Experiência de quase morte
Foi
quando, ao passear rotineiramente pelas cercanias, como faço sempre que
termino o trabalho, me peguei procurando uma solução para o impasse do
convívio harmônico entre ideias diferentes. É, eu tenho dessas. Ando
pela rua e às vezes acaricio um gato vira-lata, às vezes olho as moças
de vestidos coloridos, às vezes bato um papo com um mendigo. Mas às
vezes também me fecho em elucubrações que são becos sem saída. E quase
morro atropelado.
Sério.
Ontem eu andava pensando nessas coisas e estava praticamente chegando a
uma conclusão que revolucionaria o convívio entre os diferentes e
apaziguaria o coração do ressentido que deu origem a essa reflexão toda
quando ouvi uma buzina que me salvou de um atropelamento, mas quase me
matou de susto.
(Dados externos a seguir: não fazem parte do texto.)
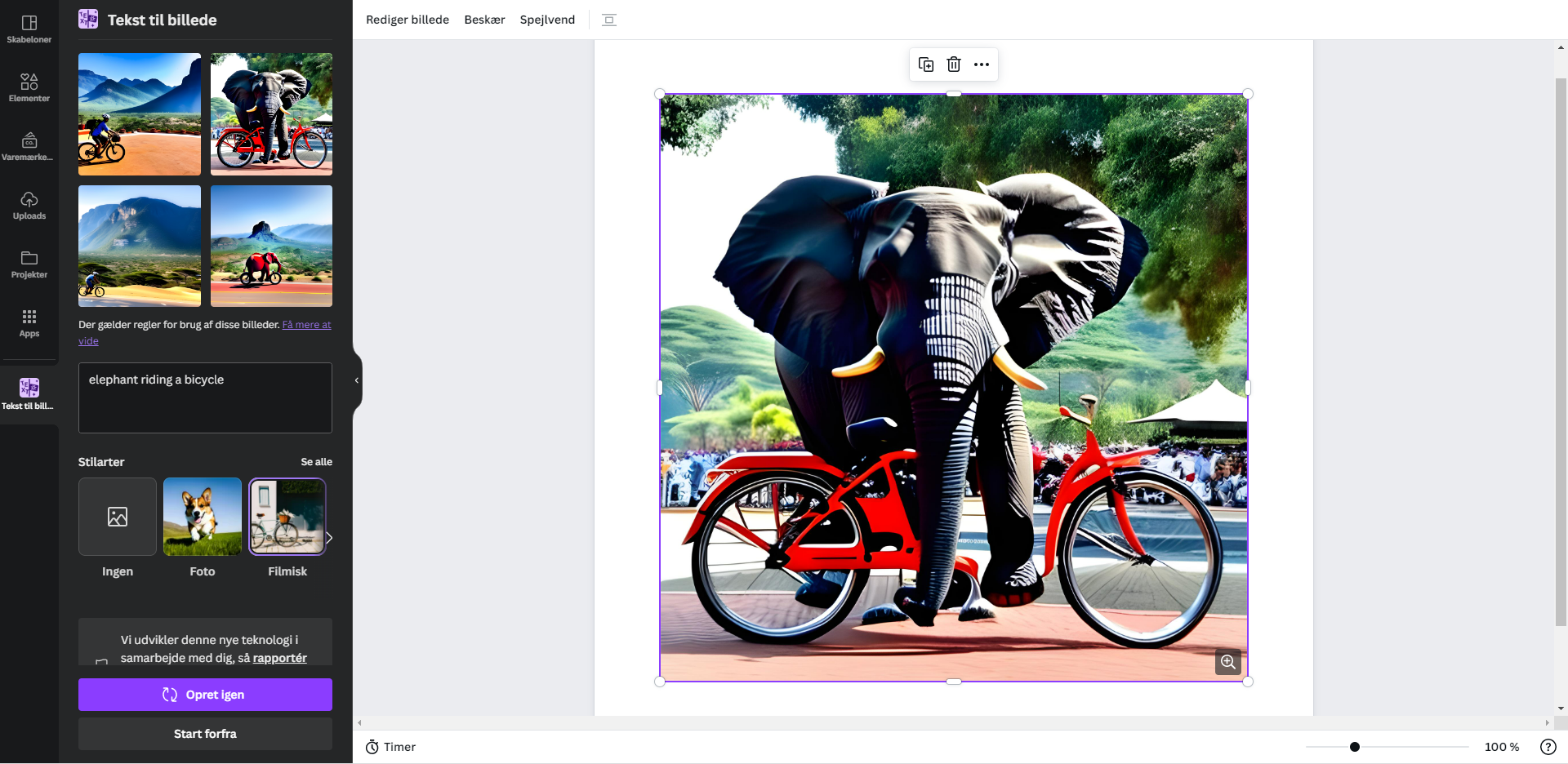The image size is (1568, 764).
Task: Open the three-dot more options menu
Action: click(982, 64)
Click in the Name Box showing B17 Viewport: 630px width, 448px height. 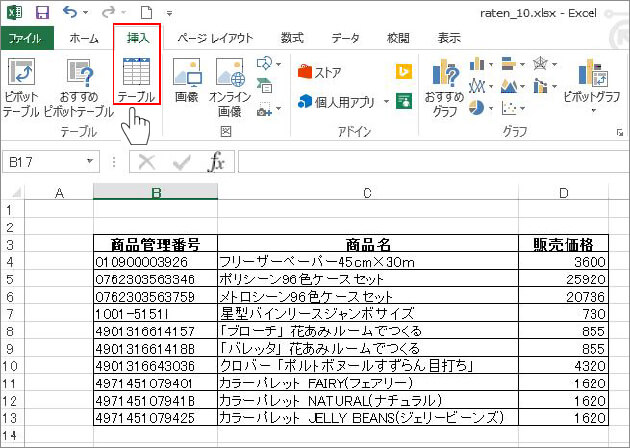42,162
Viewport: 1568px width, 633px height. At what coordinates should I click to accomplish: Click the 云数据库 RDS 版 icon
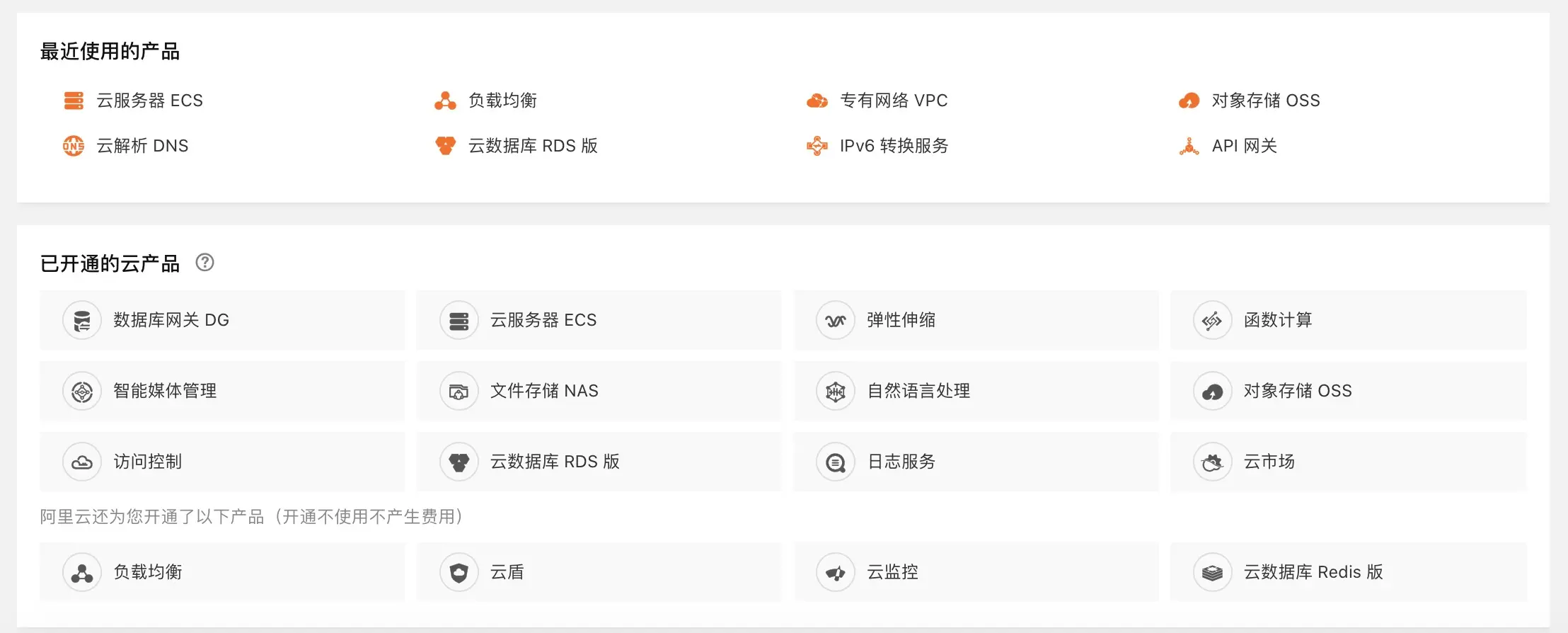tap(445, 146)
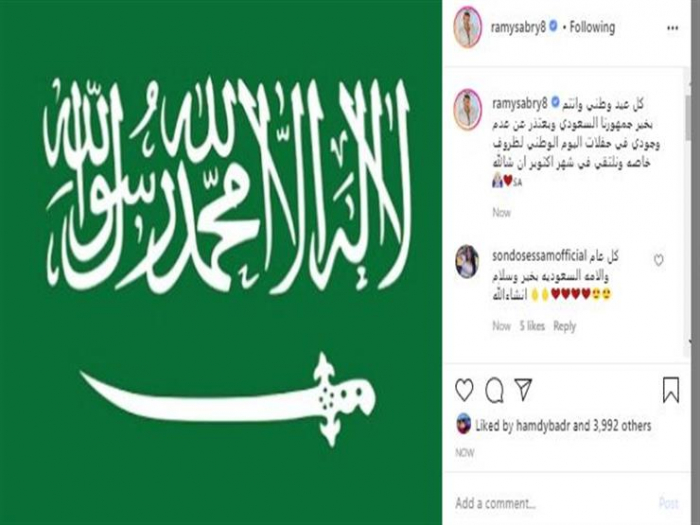Toggle the Following status button

(592, 27)
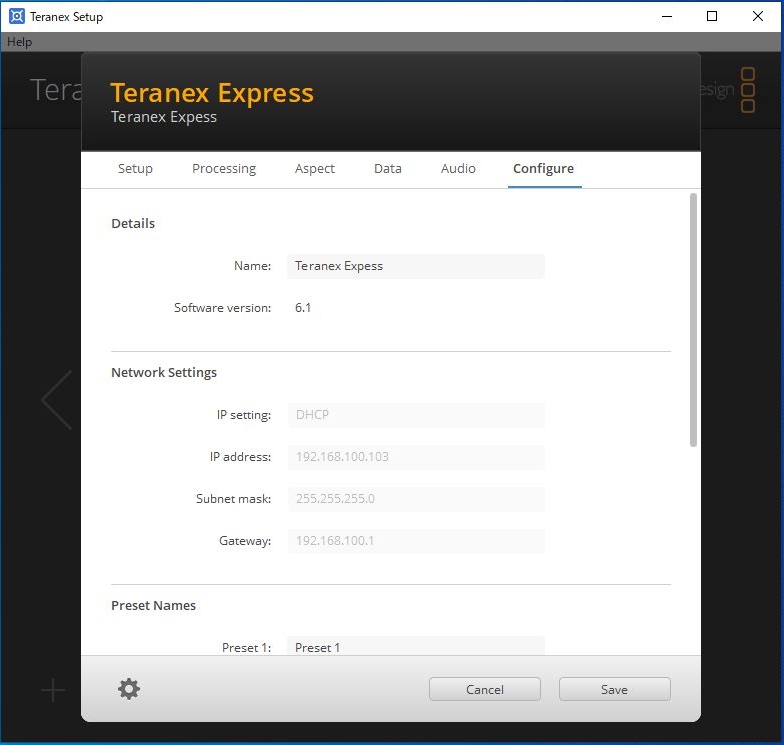Click the IP address field
The height and width of the screenshot is (745, 784).
(x=415, y=457)
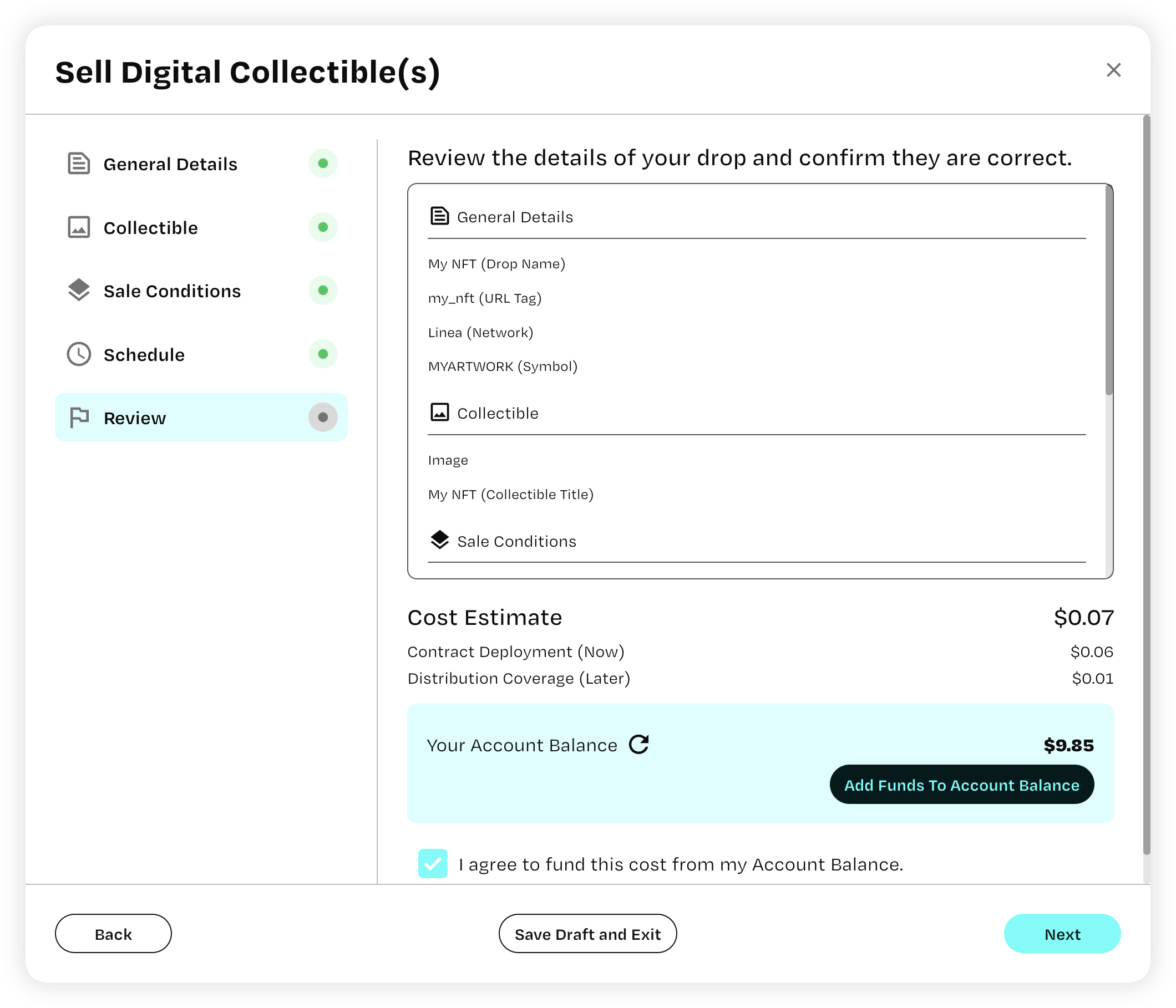Click the Save Draft and Exit button
This screenshot has width=1176, height=1008.
pyautogui.click(x=587, y=934)
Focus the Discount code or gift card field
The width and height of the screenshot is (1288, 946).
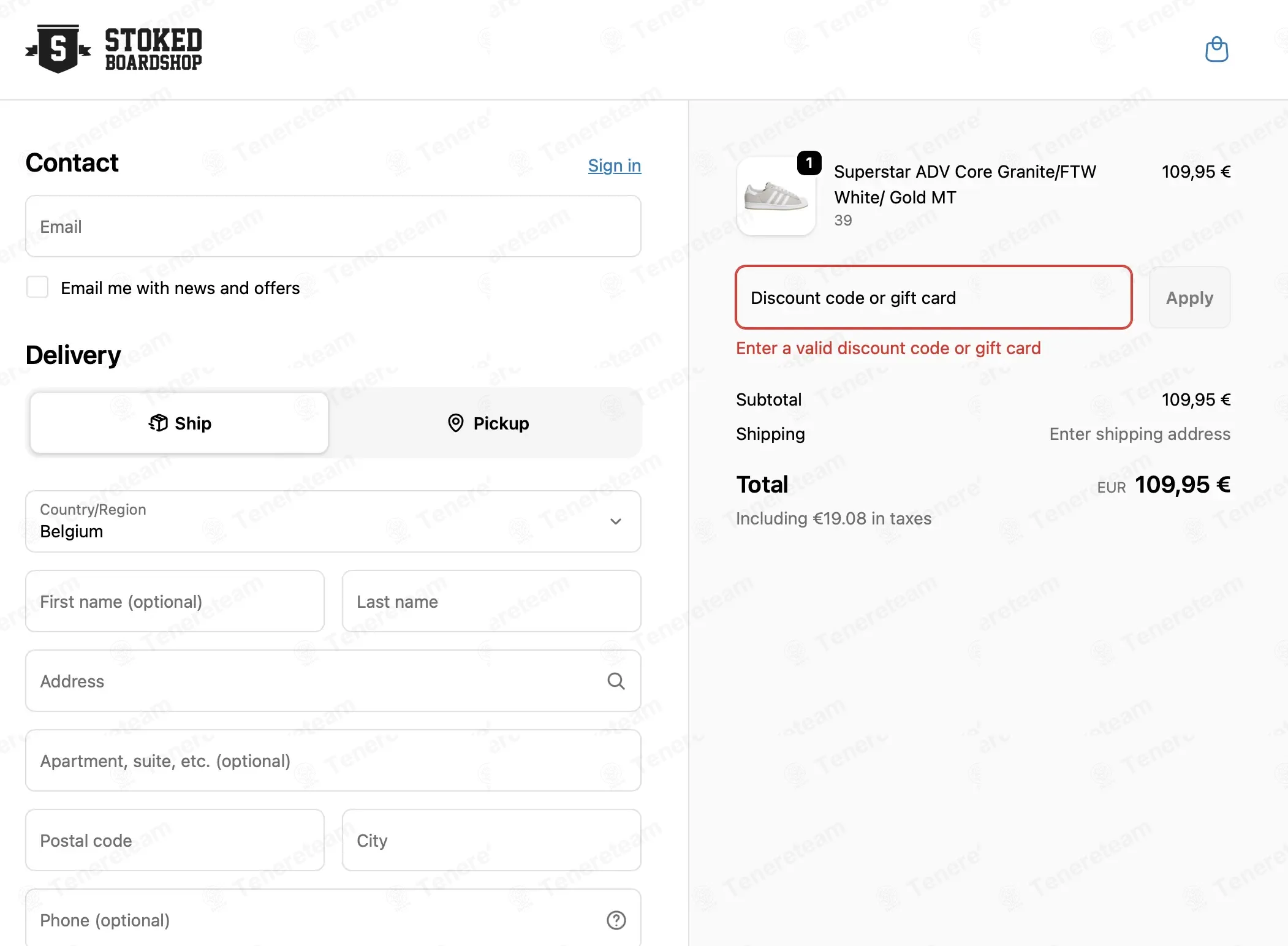(x=933, y=298)

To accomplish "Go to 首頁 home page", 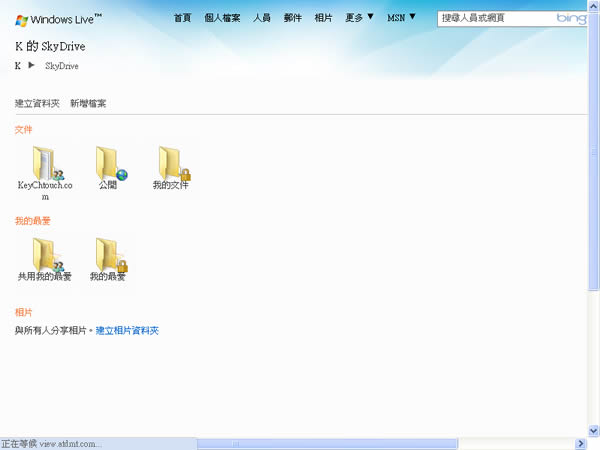I will coord(182,17).
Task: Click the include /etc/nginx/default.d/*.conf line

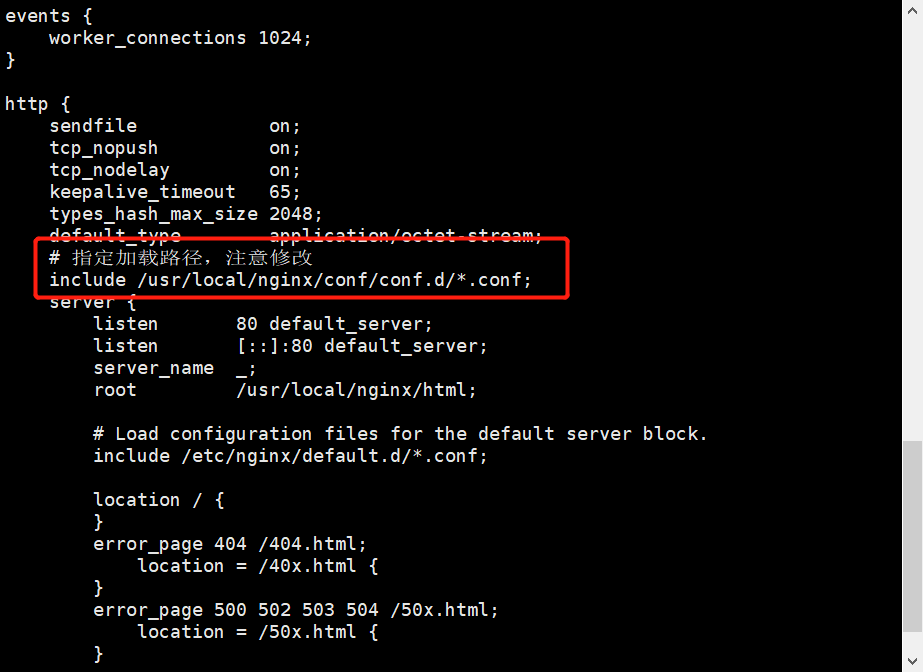Action: 290,456
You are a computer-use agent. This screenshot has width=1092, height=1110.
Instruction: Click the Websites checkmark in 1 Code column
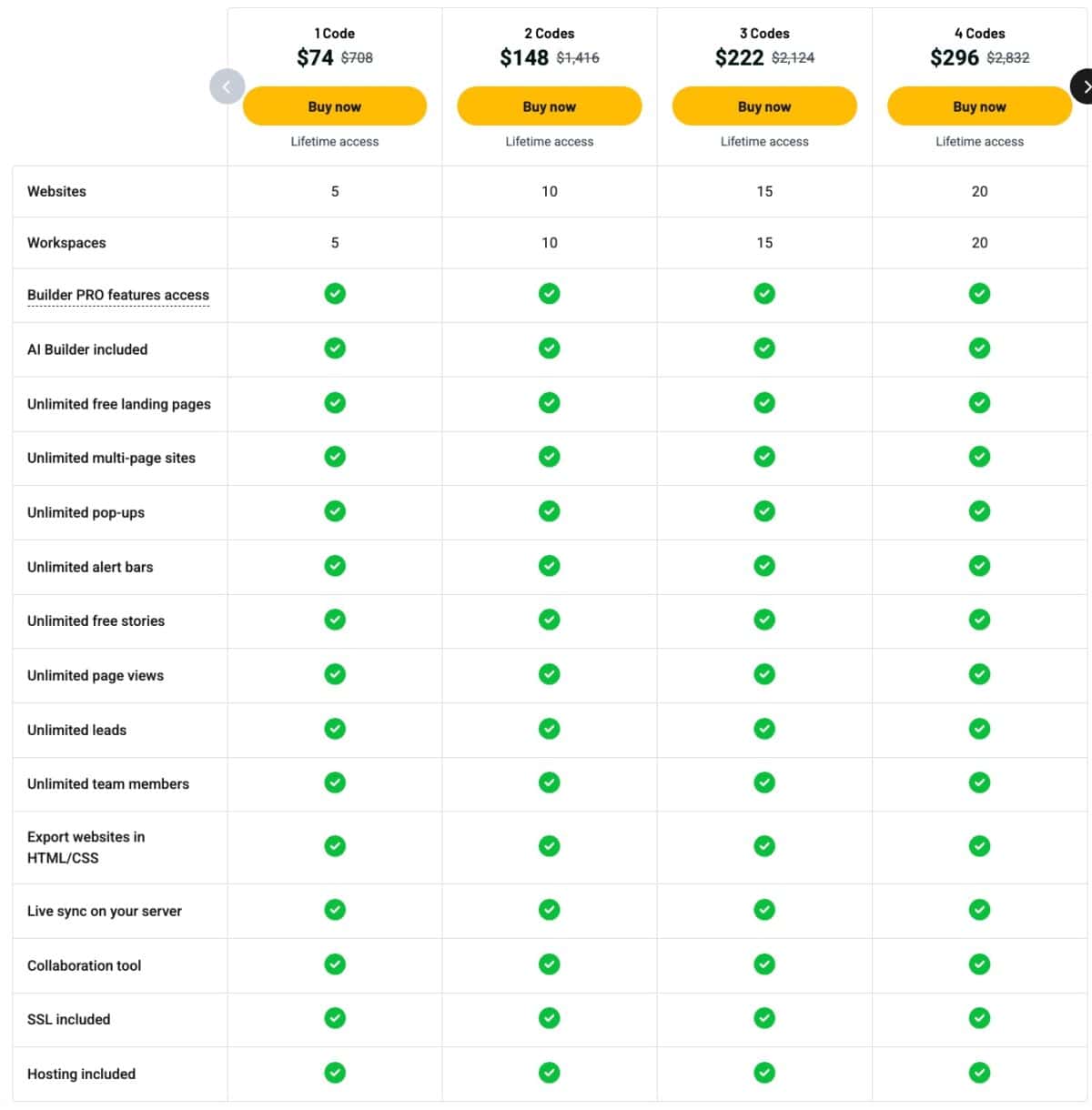[335, 191]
Pedi desculpas a um motorista enfurecido com aquele
pedestre vagabundo (palavras dele!) que não sabe por onde anda e segui
com meu passeio. Mas a solução acabou se perdendo no emaranhado de
sinapses, umas mais, outras menos úteis.
Antes
da buzina e do susto, porém, eu pensava na solução que certamente passa
pela cabeça dessas pessoas que consideram as outras más por pensarem
diferente: a eliminação pura e simples. Sim, porque a alternativa à
eliminação do homem “mau” seria a transformação dele, pelo
convencimento, em homem “bom”. O que é inviável para uma pessoa que
considera os adversários "pessoas más". E porque a transformação pela
força, seja ela por meio de uma estadia nada agradável num campo de
reeducação, de sessões de tortura ou do contemporaníssimo cancelamento,
nunca dá certo.
Mas,
se eliminarmos todas essas “pessoas más” que discordam da gente, o que
teremos? É Paraíso ou inferno que se chama esse lugar? Imagine a
“delícia” que seria abrir as redes sociais todas as manhãs e se deparar
com aquele marasmo de concordância. Que seria sair para votar sabendo de
antemão que o seu candidato, que todos concordam ser o melhor em tudo,
está eleito. Que seria ir ao estádio e concordar com todas as
substituições do técnico do seu time na goleada que ele sofreu para um
adversário que jogou pior, mas teve sorte nos lances decisivos.
É
na discordância respeitosa que o homem prospera. Sempre foi. João, é
melhor semear aqui, diz o Joaquim. Joaquim, é melhor semear ali, diz o
João. E juntos eles chegam a um acordo sobre qual o melhor lugar para
semear. E assumem os riscos e a responsabilidade pela semeadura. E
colhem os frutos bons ou maus de suas escolhas feitas com a melhor das
intenções, mas nem sempre acertadas. Porque o erro também tem um
objetivo nobre, que é o de ensinar.
Para
isso, contudo, é necessário que haja, no João e no Joaquim, vontade
humilde e sincera de aprender. O que me traz a uma pergunta que faço
desde que me entendo por gente e subia as ladeiras do Bairro Alto para
desafiar a morte na banguela – e sem as mãos: por que algumas pessoas
estão sempre insatisfeitas com o que sabem enquanto outras se dão por
satisfeitas com seu conhecimento a ponto de impô-lo aos outros?
— Biiiiiiiiiiiiiiiiiiiiiiiiiiiiiiiiiiiiiiiiiiiiiiiiiiiiiiiiiiiiiiiiiiiiiiiiiiiiiii! Olha por onde anda, seu maluco!